A newborn. Anyone with a newborn knows immediately what I’m talking about. You feed them every two hours (sometimes every hour) around the clock for weeks. The days and nights blur, you’re sleep deprived, frazzled, and completely worn out. The small fragile infant in your arms requires your care, nourishment, and love. The baby doesn’t smile or give any sign of thankfulness or even happiness most days–and as a mother, you feel like a human gas station with no reward. Like watering a stick. And then one night, in the peaceful dark house, you receive a crooked little grin and their body wiggles with their happiness. Your stick has blossomed, the blooms were worth the weeks of work.
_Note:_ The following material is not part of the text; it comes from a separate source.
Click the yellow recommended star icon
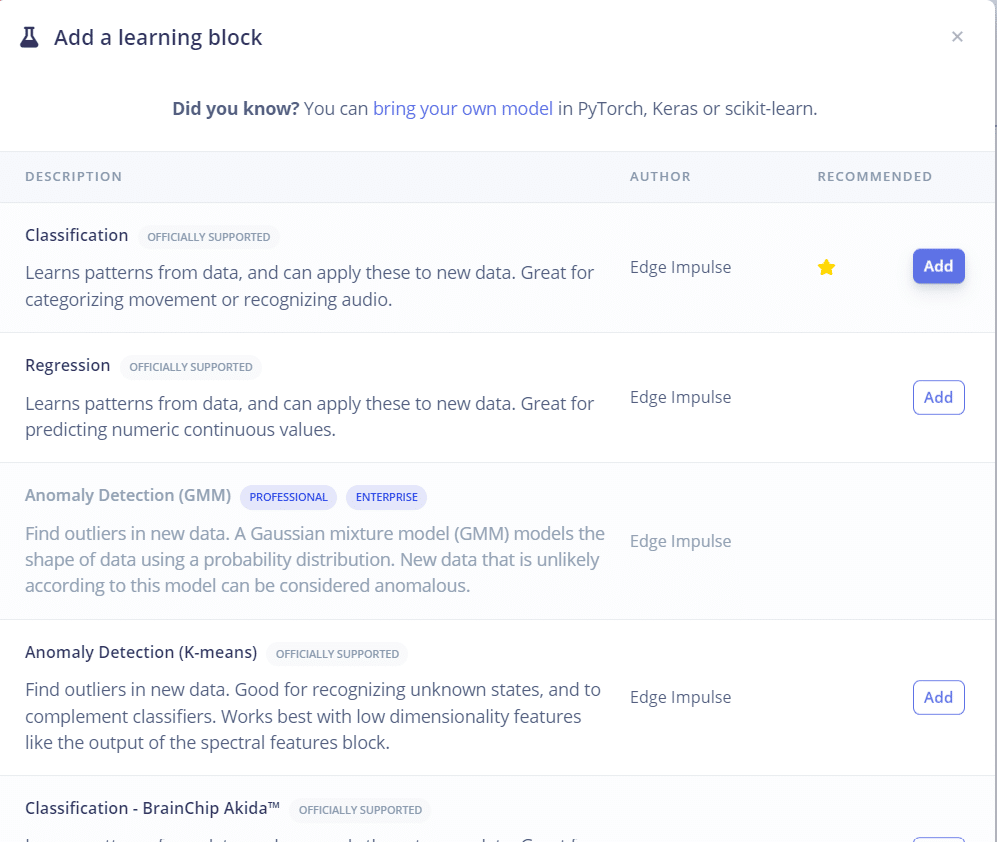 pos(826,267)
Marriage. Many times there are weeks, months, or even years where it feels like all you do is water a stick. You go through the motions, doing what is necessary, but it doesn’t feel like it used to….the blossoms have fallen off. But if you diligently water and care for it, the season and time come where the reward flows and it was worth the “watering your stick” phase.
Jobs. How many of us have started a new job and felt all alone? No friends, you’re a foreigner in a foreign land. You eat alone, walk in alone, and you feel like a fool hourly while being trained. You quit your job sixteen times a day, but vow to stay until Friday, trying your best. Watering your stick. And one day, you find you have friends, you sit at a table laughing at lunch, you go out for drinks after work, and you’ve been told by the boss that you’re doing fabulous. Your orchid has bloomed.
Teenagers. Anyone who has raised teenagers knows that this is the shining, golden example of watering a stick. There is no bounty in raising a teenager. They’re argumentative, self-centered, emotional, and often times sullen and noncommunicative. I used to keep pictures on my fridge of my kids as one-year-olds, a daily reminder to me that they ARE sweet, they are lovable, and they are still my babies. I diligently watered…loving them when there was no reciprocation, being kind when I wanted to verbally lash out. And then there would be days or weeks where it was like old times, we’d laugh on the couch watching a movie, hugging or holding hands, only to have the camaraderie snatched away again. But further down the road– wonderfully and gloriously– they returned. You’ll find that once again, they’re steady and pleasant, and have become your friends–it’s still a parent/child relationship, but as adults, you’re now sharing a sense of kinship and respect. Watering a stick reaps beautiful Orchid blossoms.
I’m not sure how I want to end this. But whatever situation you’re in–be it good or bad, remember that much of life is like watering a stick. Don’t give up. Don’t give it to someone else to handle. It’s your stick. Your responsibility. Be faithful. Persevere. Against all odds, against what your immediate desires and needs are–take the leap and water your stick, knowing that the reward and blossoms are just around the corner.